Ashes
- Artist: Edvard Munch
- Creation date: (1895)
- Object type: Painting
About
Against a dark background of slender tree trunks, a woman in pale clothing stands facing us. Her wide eyes, loose hair and open bodice tell us of what has happened. With her hands high on her head, her posture is expressive of despair, but also of power and victory. In the lower left quarter of the picture sits a man with his back turned to the woman. He is withdrawn and holds his hands dejectedly to his head. The only contact between the two after what has just happened in the sombre woods is through her long, red hair.
“I felt our love lying on the earth like a heap of ash,” Munch wrote on a lithographic version of the motif. This explains both the picture’s title and the stylised tree trunk in front of the man. Also in its use of colour and form, this picture is full of contrasts and tension: open and closed shapes, straight and curved lines, dark and light colours.
This painting is possibly one of Munch’s most pessimistic on the subject of male – female relationships. It depicts the man as weak and the loser, while the woman is strong and victorious. In this work Munch expresses both personal experience and typical aspects of the complex contemporary view of woman: “The woman who is at one and the same time a saint – a whore – and unhappily devoted.”
The painting was purchased for the museum in 1909.
Text: Frithjof Bringager
Artist/producer
Edvard Munch
Visual artist, Painter, Graphic artist, Photographer, Drawing artist
Born 12.12.1863 in Løten, Hedmark, death 23.01.1944 in Oslo
Edvard Munch worked as an artist for over sixty years. He was creative, ambitious and hardworking. He produced nearly two thousand paintings, hundreds of graphic motifs and thousands of drawings. In addition, he wrote poems, prose and diaries. The Scream, Madonna, Death in the Sickroom and the other symbolist works from the 1890s have made him one of the most famous artists of our time.
"Don't become an artist!"
Edvard wanted to become an artist early on, and there was no doubt that he had talent. But his father refused to allow him to follow his dream, so Edvard began studying engineering. But already after one year he chose to defy his father, and switched from engineering college to the Norwegian National Academy of Craft and Art Industry in Kristiania, now Oslo.
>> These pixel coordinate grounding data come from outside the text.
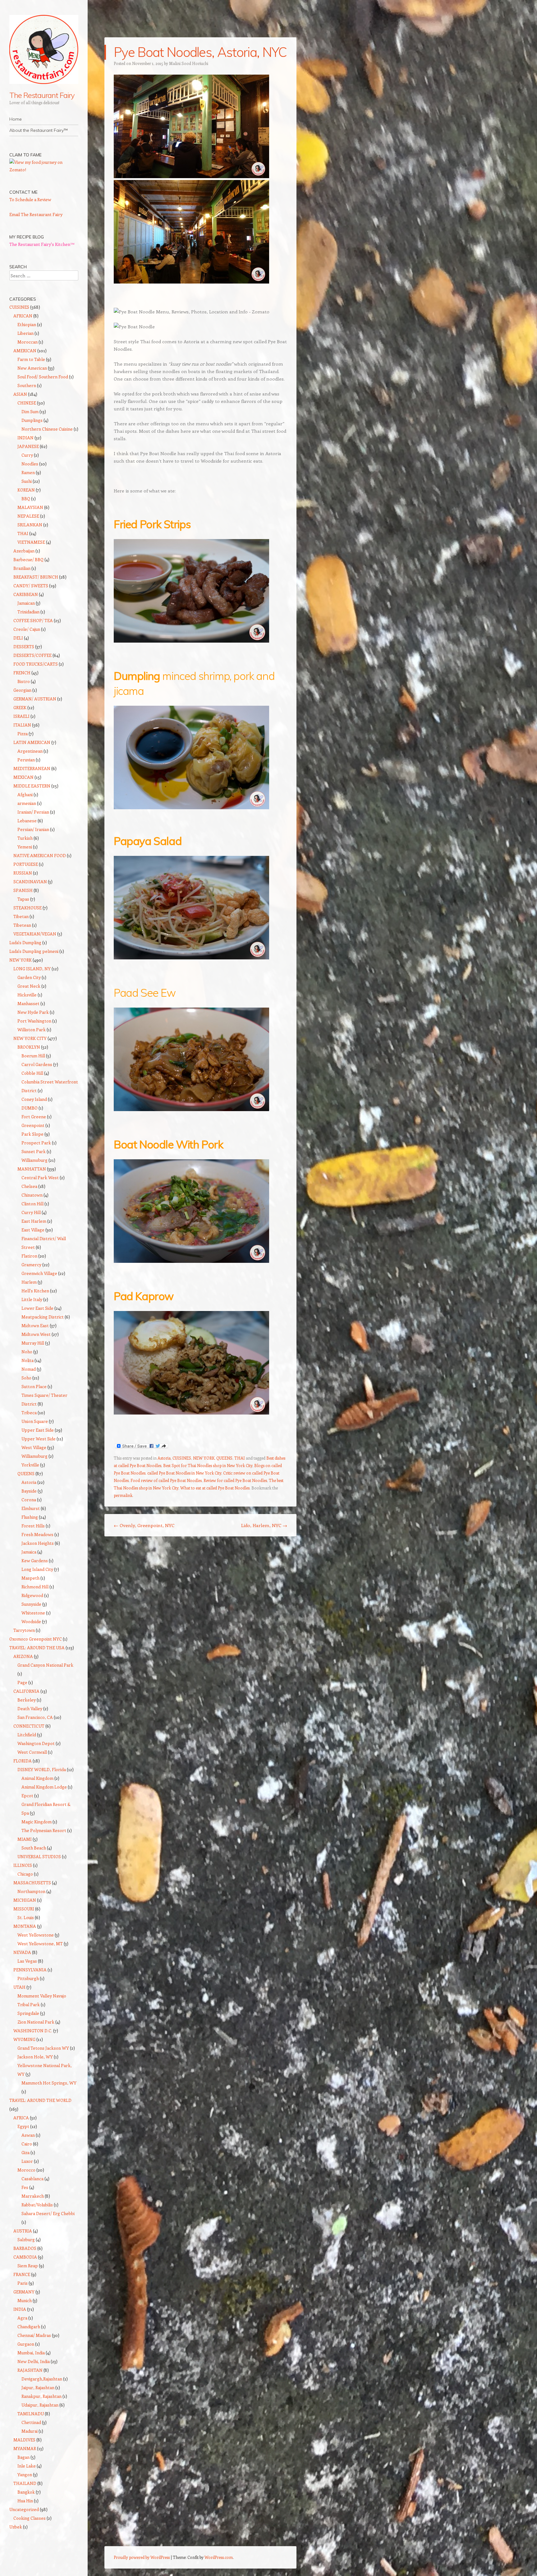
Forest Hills (33, 1526)
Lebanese (27, 821)
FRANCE (21, 2274)
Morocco (26, 2170)
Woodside (31, 1621)
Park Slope (32, 1134)
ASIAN (20, 394)
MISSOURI (23, 1909)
A talented and provocative bohemian
It was obvious to everyone in the Norwegian art community that the young man showed rare talent. In 1883, at the age of 20, he debuted at Høstutstillingen (The Autumn Exhibition). In 1886, Munch became acquainted with author and anarchist Hans Jæger, a leading figure in the Kristiania bohemian community. The bohemian community convinced Munch that the arts had to renew themselves to reach people and to have relevance in their lives. In the same year he exhibited the painting The Sick Child. This generated debate!
Courage led to breakthrough
Some acclaimed The Sick Child a work of genius, while others deemed it unfinished and unworthy of exhibition. Today it is considered to mark Munch's breakthrough. It was here that demonstrated the independence and willingness to break fresh ground.
From this point until his final brush strokes, his artistic practice can be summed up in just word: experimentation. Munch did not care about established "rules" for so-called good art. His techniques in both painting and graphics were innovative.
From people's emotional life to agriculture and landscape
Henrik Ibsen's plays about humanity's existential challenges inspired Munch. Themes such as death, love, sexuality, jealousy and anxiety were central to his early images. Some themes sprang from personal experience. For example, Death in the Sickroom and The Sick Child are linked to his memory of his mother and sister's illnesses and early deaths.
After 1910, Munch chose a quieter and secluded life. At his own farms at Ekely in Oslo and in Hvitsten, he found entirely new motifs, such as agriculture, working life and landscapes. Man in the Cabbage Field is a typical example from this period.